Des indices en repli après le statu quo de la Fed
Wall Street a enregistré une séance nettement baissière mercredi, les investisseurs réévaluant les perspectives après la décision de la Réserve fédérale d'immobiliser son taux directeur dans la fourchette 3,50%–3,75% pour la cinquième réunion consécutive. Le Dow Jones a cédé 2,19%, le Nasdaq a reculé de 1,74% et le S&P 500 a lâché 1,52%.

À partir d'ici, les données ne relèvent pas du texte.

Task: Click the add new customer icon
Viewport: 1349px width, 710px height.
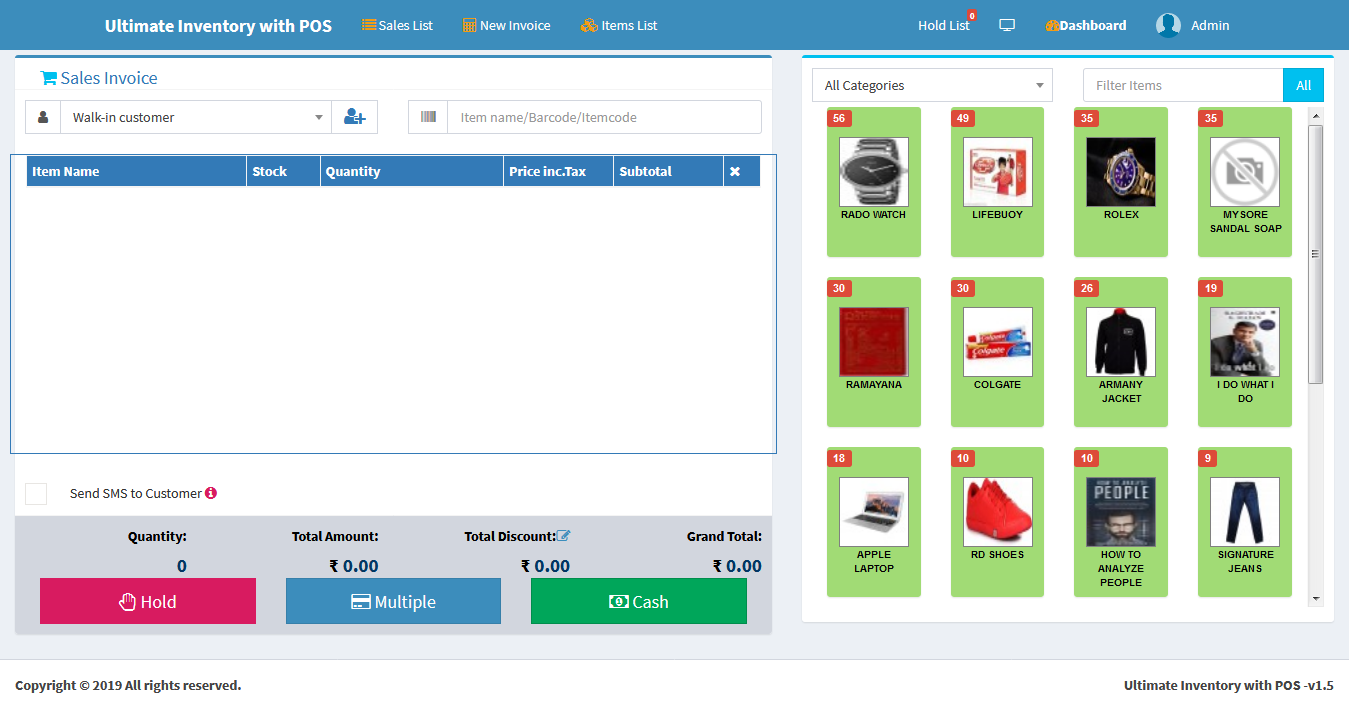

Sur le plan macroéconomique, le maintien des taux devrait théoriquement soutenir la croissance et les valorisations d'actifs risqués. Mais la décision de la Fed ne dissipe pas les craintes d'une inflation persistante, exacerbée selon certains acteurs de marché par l'aggravation du conflit au Moyen-Orient. Ce contexte nourrit une prudence marquée parmi les opérateurs qui doutent de la capacité des autorités monétaires à assurer un retour durable à la stabilité des prix.
Rendements obligataires : les investisseurs demandent plus
La poussée de l'inflation attendue se reflète dans les marchés obligataires : le rendement du bon du Trésor américain à 30 ans a atteint un plus haut depuis 2007, flirtant avec 5,22%, contre 5,09% la veille. L'échéance à 10 ans s'est également tendue, à 4,69% contre environ 4,61%.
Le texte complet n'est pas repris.